- Task brief: Everything from the line that contains "How do I perform: Click the refresh" to the end of the records below, both lines included, should be transcribed exactly and returned alone.

- Data extract:

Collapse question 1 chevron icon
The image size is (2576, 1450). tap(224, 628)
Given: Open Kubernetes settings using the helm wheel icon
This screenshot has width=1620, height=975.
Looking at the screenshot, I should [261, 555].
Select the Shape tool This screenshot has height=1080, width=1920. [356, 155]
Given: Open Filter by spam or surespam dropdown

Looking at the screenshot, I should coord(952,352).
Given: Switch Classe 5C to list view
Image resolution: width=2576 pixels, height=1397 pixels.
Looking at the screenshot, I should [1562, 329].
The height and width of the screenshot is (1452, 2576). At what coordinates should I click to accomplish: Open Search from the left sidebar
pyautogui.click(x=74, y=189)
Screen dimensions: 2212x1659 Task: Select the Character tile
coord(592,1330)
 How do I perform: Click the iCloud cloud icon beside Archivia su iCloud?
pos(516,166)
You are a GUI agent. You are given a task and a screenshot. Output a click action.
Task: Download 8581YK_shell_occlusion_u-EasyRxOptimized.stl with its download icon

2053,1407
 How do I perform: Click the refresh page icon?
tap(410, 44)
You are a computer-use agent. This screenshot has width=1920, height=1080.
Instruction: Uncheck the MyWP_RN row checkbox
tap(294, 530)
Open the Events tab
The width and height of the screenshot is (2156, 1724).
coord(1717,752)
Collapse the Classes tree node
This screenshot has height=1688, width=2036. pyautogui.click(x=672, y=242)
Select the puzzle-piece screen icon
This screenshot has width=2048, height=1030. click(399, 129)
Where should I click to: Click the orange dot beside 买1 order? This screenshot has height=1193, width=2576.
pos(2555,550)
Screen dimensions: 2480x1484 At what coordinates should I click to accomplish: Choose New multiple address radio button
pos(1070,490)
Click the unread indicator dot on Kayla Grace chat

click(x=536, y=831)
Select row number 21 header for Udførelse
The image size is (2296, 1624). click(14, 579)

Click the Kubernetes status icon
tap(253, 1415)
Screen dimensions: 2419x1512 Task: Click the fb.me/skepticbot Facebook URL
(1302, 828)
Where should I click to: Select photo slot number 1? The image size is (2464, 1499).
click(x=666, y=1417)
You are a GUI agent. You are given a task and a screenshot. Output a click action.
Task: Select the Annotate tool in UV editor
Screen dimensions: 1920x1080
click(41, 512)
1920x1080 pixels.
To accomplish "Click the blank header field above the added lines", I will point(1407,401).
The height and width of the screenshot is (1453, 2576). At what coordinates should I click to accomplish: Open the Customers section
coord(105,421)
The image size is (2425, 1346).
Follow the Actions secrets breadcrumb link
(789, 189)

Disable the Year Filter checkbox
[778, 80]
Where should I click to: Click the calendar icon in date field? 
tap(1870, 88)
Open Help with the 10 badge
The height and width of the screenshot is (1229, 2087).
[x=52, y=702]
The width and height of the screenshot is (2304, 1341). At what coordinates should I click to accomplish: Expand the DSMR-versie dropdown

- Answer to this task:
 How do I perform: Click the refresh page icon?
tap(410, 44)
You are a computer-use agent. This screenshot has width=1920, height=1080.
Instruction: Uncheck the MyWP_RN row checkbox
tap(294, 530)
Open the Events tab
The width and height of the screenshot is (2156, 1724).
coord(1717,752)
Collapse the Classes tree node
This screenshot has height=1688, width=2036. pyautogui.click(x=672, y=242)
Select the puzzle-piece screen icon
This screenshot has width=2048, height=1030. click(399, 129)
Where should I click to: Click the orange dot beside 买1 order? This screenshot has height=1193, width=2576.
pos(2555,550)
Screen dimensions: 2480x1484 At what coordinates should I click to accomplish: Choose New multiple address radio button
pos(1070,490)
Click the unread indicator dot on Kayla Grace chat

click(x=536, y=831)
Select row number 21 header for Udførelse
The image size is (2296, 1624). click(14, 579)

Click the Kubernetes status icon
tap(253, 1415)
Screen dimensions: 2419x1512 Task: Click the fb.me/skepticbot Facebook URL
(1302, 828)
Where should I click to: Select photo slot number 1? The image size is (2464, 1499).
click(x=666, y=1417)
You are a GUI agent. You are given a task and a screenshot. Output a click action.
Task: Select the Annotate tool in UV editor
Screen dimensions: 1920x1080
click(41, 512)
1920x1080 pixels.
To accomplish "Click the blank header field above the added lines", I will point(1407,401).
The height and width of the screenshot is (1453, 2576). At what coordinates should I click to accomplish: Open the Customers section
coord(105,421)
The image size is (2425, 1346).
Follow the Actions secrets breadcrumb link
(789, 189)

Disable the Year Filter checkbox
[778, 80]
Where should I click to: Click the calendar icon in date field? 
tap(1870, 88)
Open Help with the 10 badge
The height and width of the screenshot is (1229, 2087).
[x=52, y=702]
The width and height of the screenshot is (2304, 1341). At what coordinates should I click to accomplish: Expand the DSMR-versie dropdown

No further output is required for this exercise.